• EXERCISE DIRECTIONS
Turn everything from the line containing "You are a GUI" through the line containing "Mehr erfahren (319, 444)" into a Markdown table, skipping blank lines. Use two columns, Row and Line, with the row number in the first and that line in the second.

• GIVEN RECORDS
'''

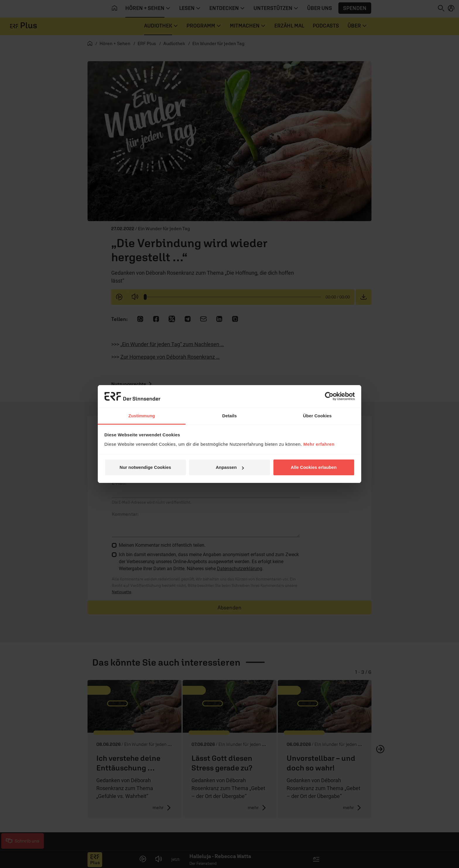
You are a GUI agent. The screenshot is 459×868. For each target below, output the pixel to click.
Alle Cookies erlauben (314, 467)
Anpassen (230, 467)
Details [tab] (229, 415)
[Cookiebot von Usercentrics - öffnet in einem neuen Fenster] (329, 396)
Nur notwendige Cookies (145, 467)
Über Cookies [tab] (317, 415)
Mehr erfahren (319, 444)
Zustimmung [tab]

'''
'''

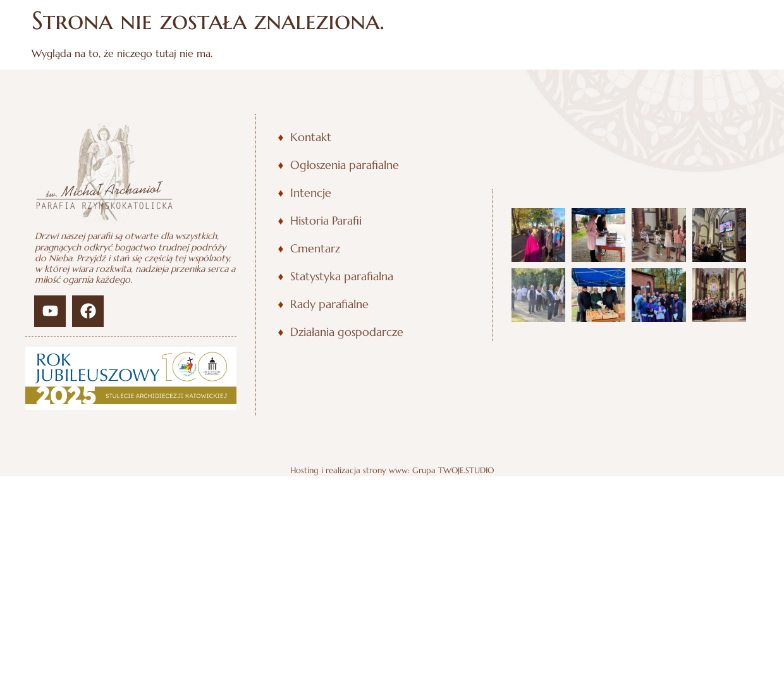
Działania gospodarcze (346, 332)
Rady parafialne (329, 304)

'''

• WRITTEN SOLUTION
| Row | Line |
|---|---|
| 1 | You are a GUI agent. The screenshot is 459×868. For each target below, output the pixel to click. |
| 2 | Alle Cookies erlauben (314, 467) |
| 3 | Anpassen (230, 467) |
| 4 | Details [tab] (229, 415) |
| 5 | [Cookiebot von Usercentrics - öffnet in einem neuen Fenster] (329, 396) |
| 6 | Nur notwendige Cookies (145, 467) |
| 7 | Über Cookies [tab] (317, 415) |
| 8 | Mehr erfahren (319, 444) |